Data:
★ ★ ★ ★ ★ ★ ★

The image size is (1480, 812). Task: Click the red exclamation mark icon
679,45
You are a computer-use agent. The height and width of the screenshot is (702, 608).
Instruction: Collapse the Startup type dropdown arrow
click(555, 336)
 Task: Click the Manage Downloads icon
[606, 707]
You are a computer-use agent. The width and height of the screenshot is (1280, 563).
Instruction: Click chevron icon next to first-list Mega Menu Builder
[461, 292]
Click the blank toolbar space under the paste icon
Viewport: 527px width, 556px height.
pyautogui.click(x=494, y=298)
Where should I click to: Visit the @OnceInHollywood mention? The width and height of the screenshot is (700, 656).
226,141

★ ★ ★ ★ ★ ★ ★

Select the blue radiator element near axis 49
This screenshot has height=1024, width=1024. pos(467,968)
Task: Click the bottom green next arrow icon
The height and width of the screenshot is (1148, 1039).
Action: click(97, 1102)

★ ★ ★ ★ ★ ★ ★

Copy each line in the listing where "agent" appears.

You are a computer-use agent. The height and width of the screenshot is (702, 608).
You are a computer-use agent. The width and height of the screenshot is (1280, 563).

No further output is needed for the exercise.